Nicht lange danach, an einem Vormittag, an dem sich tiefe Gefühle mit starkem Regen verbanden, holte Meister Yan seine Braut Chu Yun unter lauten Trommel- und Gongschlägen von ihrem Elternhaus ab und führte sie in ihr neues Zuhause. Ihre Mutter hatte mehrere Lagen Gaze um ihren Bauch gewickelt und ihr eingeschärft, beim Laufen ihren Unterleib einzuziehen und zusätzlich ein locker sitzendes Kleid darüber zu tragen. Unterwegs hielt die Mutter die ganze Zeit den Kopf gesenkt. Die beiden männlichen Trauzeugen des Bräutigams waren gemietet worden, und der ganze Trubel hatte letztlich etwas Schäbiges an sich. Bei all denjenigen, die die Familie noch aus der Vergangenheit kannten, stellte sich daher ein leichtes Gefühl des Bedauerns und sogar eine gewisse Traurigkeit ein.

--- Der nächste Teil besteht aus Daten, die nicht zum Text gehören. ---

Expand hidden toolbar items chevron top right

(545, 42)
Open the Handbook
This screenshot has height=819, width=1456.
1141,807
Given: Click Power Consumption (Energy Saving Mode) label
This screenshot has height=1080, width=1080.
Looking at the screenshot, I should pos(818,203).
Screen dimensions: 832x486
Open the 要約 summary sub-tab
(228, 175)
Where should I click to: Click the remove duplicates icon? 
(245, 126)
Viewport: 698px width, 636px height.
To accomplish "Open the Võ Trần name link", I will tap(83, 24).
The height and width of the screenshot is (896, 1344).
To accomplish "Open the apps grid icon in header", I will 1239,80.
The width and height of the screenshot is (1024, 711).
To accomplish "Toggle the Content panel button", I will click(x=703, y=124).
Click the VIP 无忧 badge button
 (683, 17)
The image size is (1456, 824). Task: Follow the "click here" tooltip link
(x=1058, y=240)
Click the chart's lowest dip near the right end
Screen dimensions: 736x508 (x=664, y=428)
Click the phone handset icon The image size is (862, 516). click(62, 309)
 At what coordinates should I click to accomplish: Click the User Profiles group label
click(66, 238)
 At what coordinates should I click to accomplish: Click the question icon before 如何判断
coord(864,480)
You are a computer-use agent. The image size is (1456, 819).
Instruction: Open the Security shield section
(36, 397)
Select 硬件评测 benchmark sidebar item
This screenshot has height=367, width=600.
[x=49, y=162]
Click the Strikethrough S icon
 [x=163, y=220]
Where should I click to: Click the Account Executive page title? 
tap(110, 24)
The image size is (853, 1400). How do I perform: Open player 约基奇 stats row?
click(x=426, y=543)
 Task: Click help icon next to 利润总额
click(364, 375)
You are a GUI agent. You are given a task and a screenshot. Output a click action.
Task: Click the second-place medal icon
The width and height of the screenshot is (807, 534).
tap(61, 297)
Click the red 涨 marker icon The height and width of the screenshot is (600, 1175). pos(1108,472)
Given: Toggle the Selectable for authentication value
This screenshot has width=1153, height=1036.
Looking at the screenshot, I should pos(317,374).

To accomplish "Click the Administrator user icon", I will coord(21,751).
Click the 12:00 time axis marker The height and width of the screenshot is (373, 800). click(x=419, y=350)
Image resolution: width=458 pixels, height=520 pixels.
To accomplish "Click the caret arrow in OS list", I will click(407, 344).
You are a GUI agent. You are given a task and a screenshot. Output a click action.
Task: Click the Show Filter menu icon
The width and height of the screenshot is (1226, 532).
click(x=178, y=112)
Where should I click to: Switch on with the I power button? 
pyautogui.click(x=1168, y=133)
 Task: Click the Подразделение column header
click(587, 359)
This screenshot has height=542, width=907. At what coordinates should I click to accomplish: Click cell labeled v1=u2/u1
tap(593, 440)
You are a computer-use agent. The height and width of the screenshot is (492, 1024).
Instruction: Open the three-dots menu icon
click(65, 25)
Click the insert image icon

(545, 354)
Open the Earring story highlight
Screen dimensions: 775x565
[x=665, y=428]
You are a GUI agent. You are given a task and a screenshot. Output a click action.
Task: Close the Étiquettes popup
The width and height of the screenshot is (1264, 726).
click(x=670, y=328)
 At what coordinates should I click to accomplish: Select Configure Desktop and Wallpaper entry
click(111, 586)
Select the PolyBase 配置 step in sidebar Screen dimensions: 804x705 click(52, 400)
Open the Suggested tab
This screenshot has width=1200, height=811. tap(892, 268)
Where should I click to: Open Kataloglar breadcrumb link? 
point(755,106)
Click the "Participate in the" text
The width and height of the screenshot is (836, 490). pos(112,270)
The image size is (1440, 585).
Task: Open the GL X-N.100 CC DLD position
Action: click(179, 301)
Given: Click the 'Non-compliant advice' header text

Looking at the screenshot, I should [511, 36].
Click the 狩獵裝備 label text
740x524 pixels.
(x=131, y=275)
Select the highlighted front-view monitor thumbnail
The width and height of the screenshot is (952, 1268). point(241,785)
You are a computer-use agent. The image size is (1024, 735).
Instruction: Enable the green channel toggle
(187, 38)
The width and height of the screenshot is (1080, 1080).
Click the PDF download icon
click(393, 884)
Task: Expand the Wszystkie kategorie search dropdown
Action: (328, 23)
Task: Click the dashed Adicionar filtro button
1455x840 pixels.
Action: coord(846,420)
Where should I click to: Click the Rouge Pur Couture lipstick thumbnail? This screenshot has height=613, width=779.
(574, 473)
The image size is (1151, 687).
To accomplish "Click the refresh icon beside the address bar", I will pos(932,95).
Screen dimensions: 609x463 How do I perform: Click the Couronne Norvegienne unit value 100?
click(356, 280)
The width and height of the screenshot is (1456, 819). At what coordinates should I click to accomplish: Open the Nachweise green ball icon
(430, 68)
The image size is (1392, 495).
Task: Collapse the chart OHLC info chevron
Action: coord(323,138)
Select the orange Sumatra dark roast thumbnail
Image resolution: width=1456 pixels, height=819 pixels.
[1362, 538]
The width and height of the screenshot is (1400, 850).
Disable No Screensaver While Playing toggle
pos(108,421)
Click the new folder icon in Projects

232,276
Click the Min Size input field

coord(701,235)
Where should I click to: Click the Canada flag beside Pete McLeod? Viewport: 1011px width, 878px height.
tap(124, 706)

Chu Yun hatte eine plumpe, rundliche Figur. Sie war jung und ohne Lebenserfahrung, sodass sie sich diese Dinge nicht zu Herzen nahm. Wie alle Mädchen, die heirateten, standen ihr Tränen in den Augen, und sie empfand gemischte Gefühle. Und als sie den Geruch der nagelneuen, viereckig gefalteten Baumwollsteppdecke wahrnahm und ihre nach Größe aufgereihten und in hellen Farben gekleideten vier Schwestern sah, die fröhlich im Hochzeitszug mitgingen, liefen ihr die Tränen über die Wangen.
Die Leute waren sich einig, dass Chu Yue, die zweite der Töchter, das hübscheste der fünf Mädchen war. Leider hatte sie sich als Kind mit kochendem Wasser verbrüht, sodass die Hälfte ihres Kopfes auf erschreckende Weise kahl war und rosa glänzte, ein Anblick, den jeder bedauerlich fand. Mittlerweile hatten sich Chu Yues Hüften zu richtigen Hüften und ihre Brüste zu richtigen Brüsten entwickelt. Ihre runden Stellen waren wohlgeformt und die flachen fest und kompakt. Sie fiel auf im Hochzeitszug. Sie trug eine Perücke in Form eines Bubikopfes. Damit sie ihr nicht vom Kopf rutschte, hielt sie den Hals steif und wirkte...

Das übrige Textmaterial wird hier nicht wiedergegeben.